There are two main types:

  • StatelessWidget → UI that doesn’t change.

  • StatefulWidget → UI that changes with user interaction.

For StatefulWidget, the lifecycle looks like this:

🔹 When Widget is created

  1. createState() → Creates a State object (like preparing memory).

  2. initState() → First time setup (like waking up, stretching, preparing breakfast).

    • Best place for API calls, animation controllers, initial values.

🔹 When Widget builds

  1. build() → Renders UI (like dressing up for the day).

    • Called multiple times whenever setState() is triggered.

🔹 When Widget updates

  1. didUpdateWidget() → Called when parent widget changes (like when your boss gives new instructions but you’re the same person).

🔹 When Widget is removed

  1. dispose() → Cleanup (like going to sleep, turning off lights).

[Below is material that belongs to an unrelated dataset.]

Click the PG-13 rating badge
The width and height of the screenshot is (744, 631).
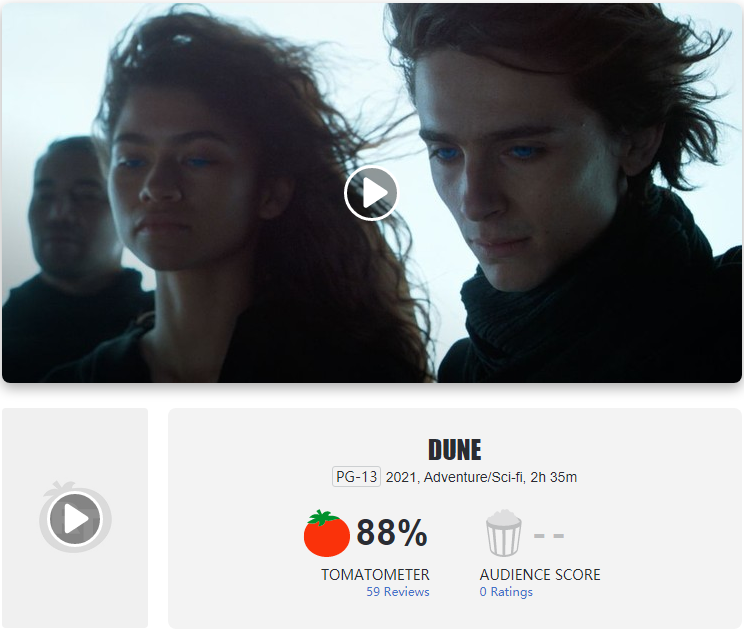click(x=356, y=477)
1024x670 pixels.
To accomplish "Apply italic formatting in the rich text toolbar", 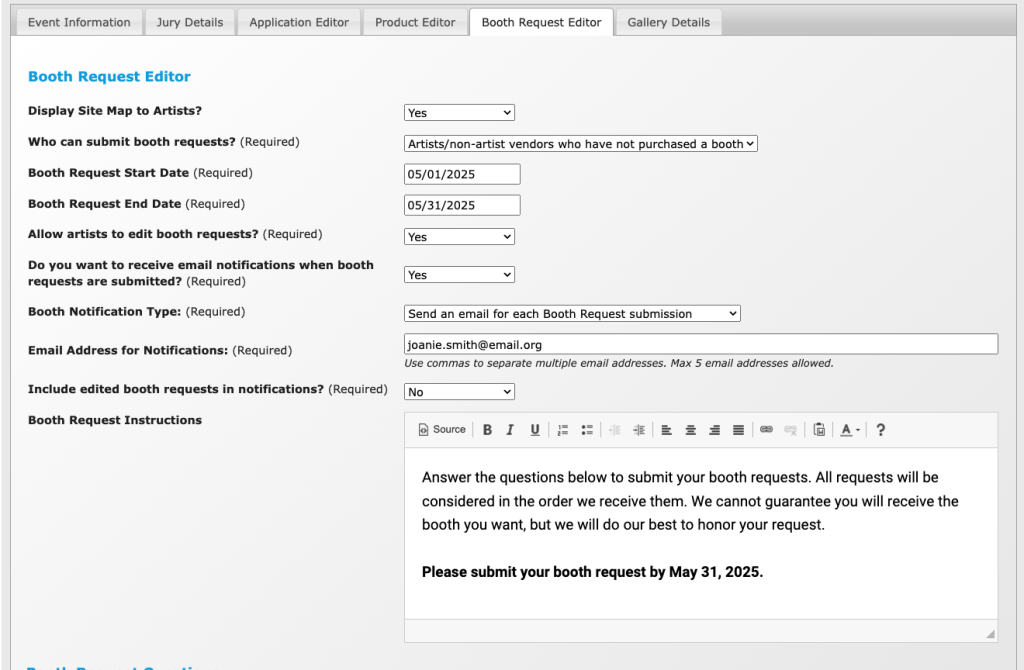I will (511, 430).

    • Best place to close streams, dispose controllers.


📱 3. App Lifecycle (whole app, not just widget)

Flutter gives AppLifecycleState inside WidgetsBindingObserver.
The states are:

  • resumed → App is in foreground (visible, active).

  • inactive → App is in foreground but not interactive (e.g. phone call overlay).

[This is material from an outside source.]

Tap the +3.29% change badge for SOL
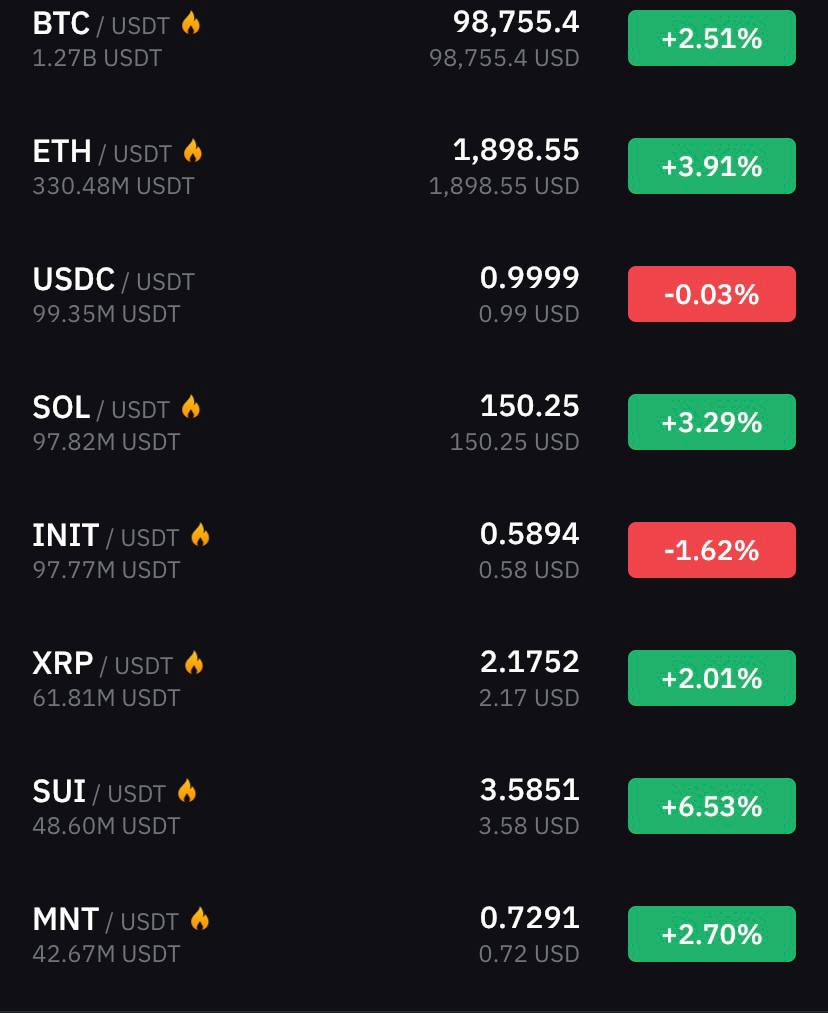The height and width of the screenshot is (1013, 828). 712,422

  • paused → App is in background (user minimized or switched apps).

  • detached → App is about to be killed (rare on Android, more common on iOS).

👉 Example:

class MyApp extends StatefulWidget { @override _MyAppState createState() => _MyAppState(); } class _MyAppState extends State<MyApp> with WidgetsBindingObserver { @override void initState() { super.initState(); WidgetsBinding.instance.addObserver(this); } @override void didChangeAppLifecycleState(AppLifecycleState state) { print("App state: $state"); } @override void dispose() { WidgetsBinding.instance.removeObserver(this); super.dispose(); } @override Widget build(BuildContext context) { return MaterialApp(home: Scaffold(body: Center(child: Text("Lifecycle Demo")))); } }

🧠 Easy Analogy

  • initState() → Wake up, get ready.

  • build() → Show yourself to the world.

  • setState() → Change clothes/mood anytime.

  • dispose() → Go to bed.

  • AppLifecycleState.paused → You’re on a tea break.

  • AppLifecycleState.resumed → Back to work.